The nineteenth century made England a literate country. It did more than that. It carried over into the literate Englishman the essential characteristics of his forefathers. It taught him to read, write and reckon without turning him either into a docile parrot or an arrogant intellectual. It raised the national standard of intelligence without detriment to the national character. No doubt there have been moments when critics of democracy have been inclined to lament over the tastes and habits of the " half-educated " and over the novels and the newspapers, not to speak of the scenarios, provided for their delectation. But looking back in 1929 no reasonable observer can doubt that, whether judged by the test of the War, or of political sense as manifested in successive elections (with the single exception of December 1918), or of social customs, those responsible for the schools of England—and particularly the State-aided schools—have solid grounds for satisfaction with their work.
Yet, when all this is admitted, how inadequate is the achievement to the needs of the age ! To see the problem in its full proportions it is necessary to approach it from the opposite end.
The modern world is a unity.
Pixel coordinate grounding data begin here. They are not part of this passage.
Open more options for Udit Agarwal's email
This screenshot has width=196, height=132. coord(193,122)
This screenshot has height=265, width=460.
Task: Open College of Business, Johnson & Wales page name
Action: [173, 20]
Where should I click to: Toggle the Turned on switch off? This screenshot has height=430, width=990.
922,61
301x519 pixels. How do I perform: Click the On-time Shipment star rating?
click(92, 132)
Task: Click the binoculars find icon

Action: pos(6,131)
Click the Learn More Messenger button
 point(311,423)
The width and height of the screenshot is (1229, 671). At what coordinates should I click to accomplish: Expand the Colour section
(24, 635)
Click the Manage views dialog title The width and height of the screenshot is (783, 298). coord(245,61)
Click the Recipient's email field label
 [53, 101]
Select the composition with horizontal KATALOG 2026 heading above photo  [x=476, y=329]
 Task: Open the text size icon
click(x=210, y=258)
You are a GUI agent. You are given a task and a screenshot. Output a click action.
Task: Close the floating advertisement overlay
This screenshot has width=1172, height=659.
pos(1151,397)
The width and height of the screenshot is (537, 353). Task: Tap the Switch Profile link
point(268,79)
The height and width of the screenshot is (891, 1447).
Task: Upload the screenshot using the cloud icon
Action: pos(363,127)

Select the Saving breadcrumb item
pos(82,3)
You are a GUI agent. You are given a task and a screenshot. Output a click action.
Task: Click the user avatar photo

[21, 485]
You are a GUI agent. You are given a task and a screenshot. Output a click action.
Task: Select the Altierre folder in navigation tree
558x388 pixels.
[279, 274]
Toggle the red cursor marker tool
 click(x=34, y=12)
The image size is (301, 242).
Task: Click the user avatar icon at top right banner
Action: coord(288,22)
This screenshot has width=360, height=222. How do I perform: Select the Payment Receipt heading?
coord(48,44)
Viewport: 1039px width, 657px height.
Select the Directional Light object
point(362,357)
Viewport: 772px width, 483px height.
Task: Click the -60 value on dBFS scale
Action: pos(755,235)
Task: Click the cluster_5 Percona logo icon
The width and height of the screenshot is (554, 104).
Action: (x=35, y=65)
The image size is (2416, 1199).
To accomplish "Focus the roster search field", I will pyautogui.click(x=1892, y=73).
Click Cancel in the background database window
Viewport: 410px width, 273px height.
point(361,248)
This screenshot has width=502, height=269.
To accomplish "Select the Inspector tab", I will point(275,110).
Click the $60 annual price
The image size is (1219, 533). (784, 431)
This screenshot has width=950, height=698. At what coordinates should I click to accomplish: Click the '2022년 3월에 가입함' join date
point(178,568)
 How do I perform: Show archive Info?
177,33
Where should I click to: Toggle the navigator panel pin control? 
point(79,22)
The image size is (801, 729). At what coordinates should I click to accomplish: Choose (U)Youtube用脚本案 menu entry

Every civilized community is part of an interdependent whole. We belong to a common economic system by which our daily needs, individual, local, and national, are supplied. Disturbance or injury in one region spread a train of loss and suffering throughout the State. The laws, tendencies, or forces, call them what you will, by which social life is affected are to-day world-wide in their incidence. If they are to be subject to the control of human intelligence, that intelligence must itself be world-wide in its range of understanding. Thus the continuance of civilization, in the only true sense of the term, depends upon the existence of a sufficiency of minds capable of understanding and directing the world- wide forces of to-day : and the continuance of democracy depends upon such an understanding being sufficiently widespread throughout the leading countries of the world for their directing minds to feel themselves to be responsible to the people rather than oligarchs or dictators operating in a sphere too remote and mysterious for popular control, In other words, the primary motive forces in the world of to-day are economic. It is economic activity which has changed the face of the State during the last 150 years. Economic activity uncontrolled, uncoordinated, unpoliticized, means chaos ; for the indiscriminate jostling of private interests, whatever Cobden may have thought, will never lead automatically to the public good. But the politicization of economic activity implies rulers who are at least as international in their outlook as the magnates of the economic world. And can such rulers themselves be trusted unless there is a capable body of public opinion behind them to which they feel themselves responsible ?
Thus economics drive us to politics for a refuge and politics in their turn drive us to education.
But what sort of an education ?
To answer this question it is necessary first to clear our minds of false notions due to those who regard the problem as one of propaganda rather than of education.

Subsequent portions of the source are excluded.